### Supplied text
((
A Strategic Reset for the Sustainability Movement

Author

Megan Williams

Published

August 1, 2025
A Strategic Reset for the Sustainability Movement

Last week, on a beautiful sunny evening in Edinburgh, I made a small detour and walked home from work along the shore in Leith. It was a bonny sight: people sat out with takeaway pints, reading books as they lay on the harbour walls and eating alfresco. But what should have been a lovely moment was marred by the state of the water: brown, oily, and with pools of floating rubbish. (Famously, the majority of Edinburgh’s hire scheme bikes ended up here). 

The week before, I’d been in Copenhagen and watched as people swam in the city’s water systems. It was a contrast that stayed with me. 

And it got me thinking: why doesn’t sustainability feel more like this? Why doesn’t it feel more like having clean, swimmable water in a city?
))
### Dataset excerpt
((
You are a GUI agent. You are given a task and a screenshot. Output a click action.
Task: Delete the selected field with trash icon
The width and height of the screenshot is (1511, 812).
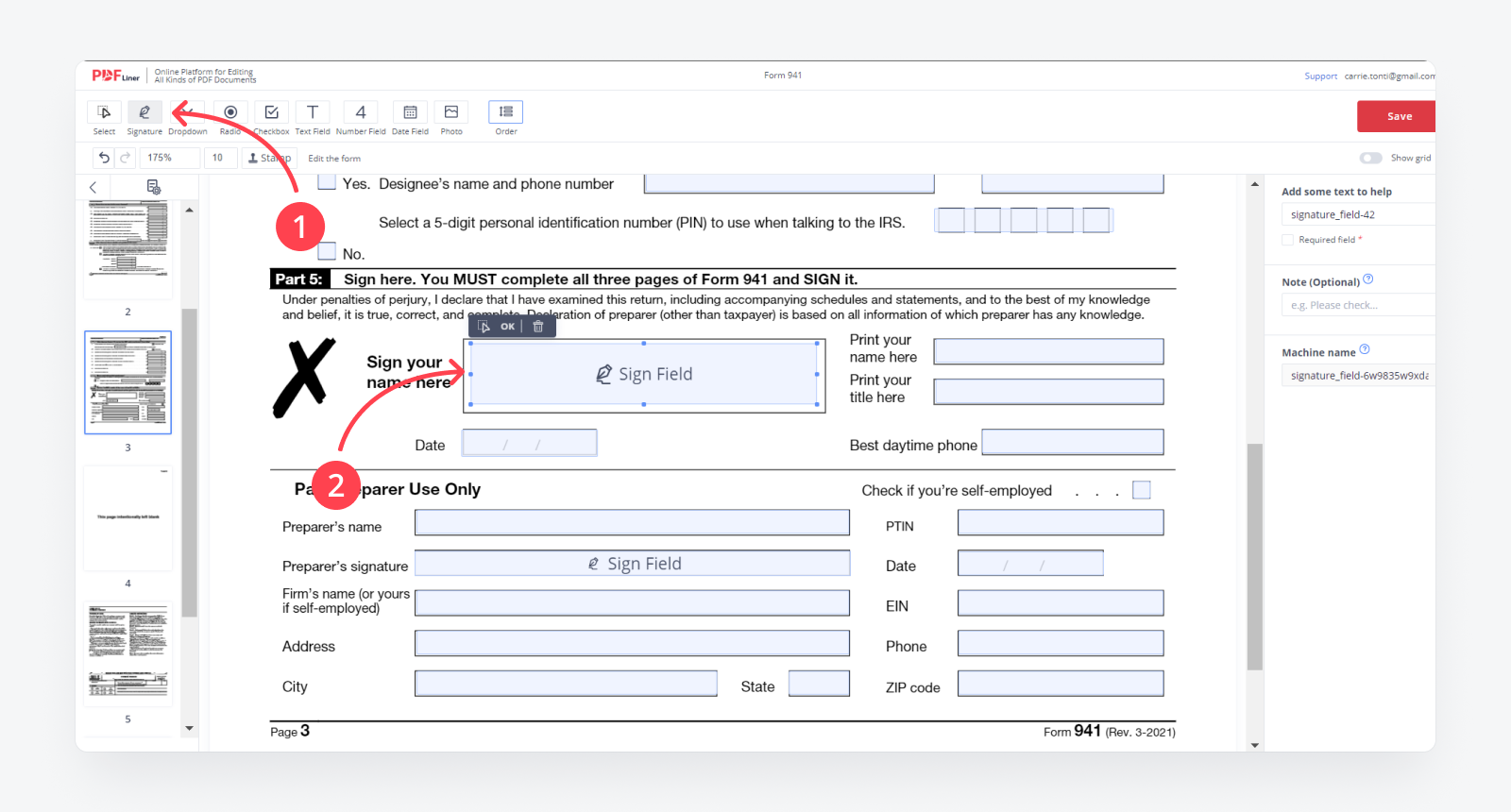pyautogui.click(x=538, y=327)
))
### Work to do
**1)** According to the sustainability article, in which city did the author watch people swim in the city's water systems?
**2)** List every activity that the sustainability article says people in Leith were doing on the sunny evening.
**3)** In the sustainability article, shorten the paragraph that begins "Last week, on a beautiful sunny evening" to two sentences, keeping its main facts.

### Results in order
**1)** Copenhagen

**2)**
- Sitting out with takeaway pints
- Reading books while lying on the harbor walls
- Eating alfresco

**3)** On a sunny evening last week, the author walked home from work along the Leith shore in Edinburgh and saw people enjoying takeaway pints, reading on the harbor walls and eating alfresco. The moment was spoiled by water that was brown, oily and full of floating rubbish, where most of Edinburgh's hire scheme bikes famously ended up.